The Arakan Project’s Lewa told AA that the smuggling of Rohingya and Bangladeshi towards Malaysia through southern Thailand is a complex and ever-evolving process.
“We have found cases of people kidnapped, some in Bangladesh and some in Arakan,” she told AA. Arakan is a region in western Myanmar where Muslim Rohingya and Buddhist Rakhine live.
Violence erupted between the two communities in June 2012, which forced many Rohingya to flee.
They paid smugglers to transport them on rickety boats across the Andaman Sea toward Thailand and Malaysia. Once there, their intention was to travel beyond — Australia, Europe, sometimes Turkey — where they would then send home money to their families in the hope they could one day join them.
Unfortunately, the smugglers realized a burgeoning business opportunity, and not just content with charging vast sums of money for transportation, they began to hold those they were transporting in the camps until ransoms were paid. And then they started to force Bangladeshi bystanders onto the boats, transporting them against their will, and holding them for ransom as well.
“When they are kidnapped, it is often because the recruiters in Cox’s Bazar or elsewhere want to earn money by putting them at sea,” said Lewa.
“Smuggling and trafficking is a complex process with many steps. Sometimes the persons will go through the hands of three different people even before they reach the disembarking point.”
But lately, an increasing number of raids by Thai authorities – under pressure from the United States and European Union to ratchet up the fight against human trafficking – are pushing the trafficking gangs to adapt.
“Traffickers are now using ‘off-shore’ camps on boats,” said Lewa.
“A young man told me he had been held for 40 days on a boat about five hours from the [Thai] coast. During this time, he said he had seen 34 people thrown overboard after they died.”

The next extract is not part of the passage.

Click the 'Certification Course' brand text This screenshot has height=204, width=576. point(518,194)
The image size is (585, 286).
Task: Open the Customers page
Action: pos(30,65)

She said according to information she has received, there are now very few camps in Thailand, with not more than 800 people in them.
According to data compiled by the Arakan Project, around 68,000 Rohingya and Bangladeshi have left their countries on boats controlled by smugglers since October.
On Sunday, Phuketwan quoted a “reliable source” as saying that there was a second human trafficking camp not far from the one raided Friday.
“There could be more than 50 graves in the second camp, and there are other camps with smaller numbers of buried bodies scattered near the border,” said the source who did not wish to be named.
Villagers in southern Thailand are “either benefitting from the horrendous trade in people, or turning a blind eye to it,” claimed Phuketwan.
Lewa had previously told AA that “many villagers living around the camps seem to know of their existence.”
She said her information had been received from those who had formerly been detained there.